EXERCISE INPUT:
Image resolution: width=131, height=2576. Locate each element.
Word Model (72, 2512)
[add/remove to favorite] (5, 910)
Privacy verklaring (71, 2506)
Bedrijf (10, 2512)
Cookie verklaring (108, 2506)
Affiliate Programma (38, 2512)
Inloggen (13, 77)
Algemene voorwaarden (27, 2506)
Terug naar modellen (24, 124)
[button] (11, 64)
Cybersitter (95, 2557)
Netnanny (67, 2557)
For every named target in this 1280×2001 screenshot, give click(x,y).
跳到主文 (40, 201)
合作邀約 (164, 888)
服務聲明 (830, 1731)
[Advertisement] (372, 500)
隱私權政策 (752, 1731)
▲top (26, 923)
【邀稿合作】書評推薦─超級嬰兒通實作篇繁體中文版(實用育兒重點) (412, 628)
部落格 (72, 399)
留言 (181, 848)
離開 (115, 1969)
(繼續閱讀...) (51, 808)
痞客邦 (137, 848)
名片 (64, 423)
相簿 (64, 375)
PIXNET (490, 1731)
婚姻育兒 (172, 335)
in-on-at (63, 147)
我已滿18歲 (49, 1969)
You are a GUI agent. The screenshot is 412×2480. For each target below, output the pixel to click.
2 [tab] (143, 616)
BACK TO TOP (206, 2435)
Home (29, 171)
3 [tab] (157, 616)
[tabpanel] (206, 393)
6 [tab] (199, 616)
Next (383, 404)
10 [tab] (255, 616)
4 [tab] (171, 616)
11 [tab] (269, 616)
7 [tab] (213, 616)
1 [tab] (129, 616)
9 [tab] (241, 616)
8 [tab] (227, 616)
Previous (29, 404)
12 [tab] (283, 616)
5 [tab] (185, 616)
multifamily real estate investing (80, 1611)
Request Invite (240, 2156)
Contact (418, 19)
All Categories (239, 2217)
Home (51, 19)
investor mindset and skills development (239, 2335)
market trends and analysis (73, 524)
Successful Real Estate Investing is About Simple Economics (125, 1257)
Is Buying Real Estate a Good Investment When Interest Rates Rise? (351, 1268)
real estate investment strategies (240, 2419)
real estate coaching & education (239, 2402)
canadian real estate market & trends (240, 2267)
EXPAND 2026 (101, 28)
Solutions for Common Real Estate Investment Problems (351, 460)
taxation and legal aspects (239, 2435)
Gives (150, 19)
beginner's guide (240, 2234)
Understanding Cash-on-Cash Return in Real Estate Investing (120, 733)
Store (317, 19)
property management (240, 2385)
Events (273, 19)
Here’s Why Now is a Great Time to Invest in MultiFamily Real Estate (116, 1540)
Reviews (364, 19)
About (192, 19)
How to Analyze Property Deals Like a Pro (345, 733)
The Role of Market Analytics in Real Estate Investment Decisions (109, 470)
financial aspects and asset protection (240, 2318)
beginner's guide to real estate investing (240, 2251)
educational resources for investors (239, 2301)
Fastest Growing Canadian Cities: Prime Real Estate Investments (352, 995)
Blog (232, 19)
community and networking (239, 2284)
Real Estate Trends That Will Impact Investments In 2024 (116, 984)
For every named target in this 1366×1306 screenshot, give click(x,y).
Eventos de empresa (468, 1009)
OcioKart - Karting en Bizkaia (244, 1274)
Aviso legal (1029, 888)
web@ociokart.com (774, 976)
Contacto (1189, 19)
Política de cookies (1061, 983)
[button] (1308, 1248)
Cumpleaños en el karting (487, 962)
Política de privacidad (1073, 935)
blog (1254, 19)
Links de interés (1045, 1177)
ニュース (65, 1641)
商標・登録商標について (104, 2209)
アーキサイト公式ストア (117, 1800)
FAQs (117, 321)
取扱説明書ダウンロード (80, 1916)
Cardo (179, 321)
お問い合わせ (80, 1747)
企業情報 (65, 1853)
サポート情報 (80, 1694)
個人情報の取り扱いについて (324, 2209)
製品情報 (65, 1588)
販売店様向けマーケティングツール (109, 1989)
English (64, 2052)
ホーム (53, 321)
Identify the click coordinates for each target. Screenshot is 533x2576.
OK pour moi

YOUR TASK:
Take every line above where "aspects" appears and copy it.

SOLUTION TO THIS TASK:
taxation and legal aspects (239, 2435)
financial aspects and asset protection (240, 2318)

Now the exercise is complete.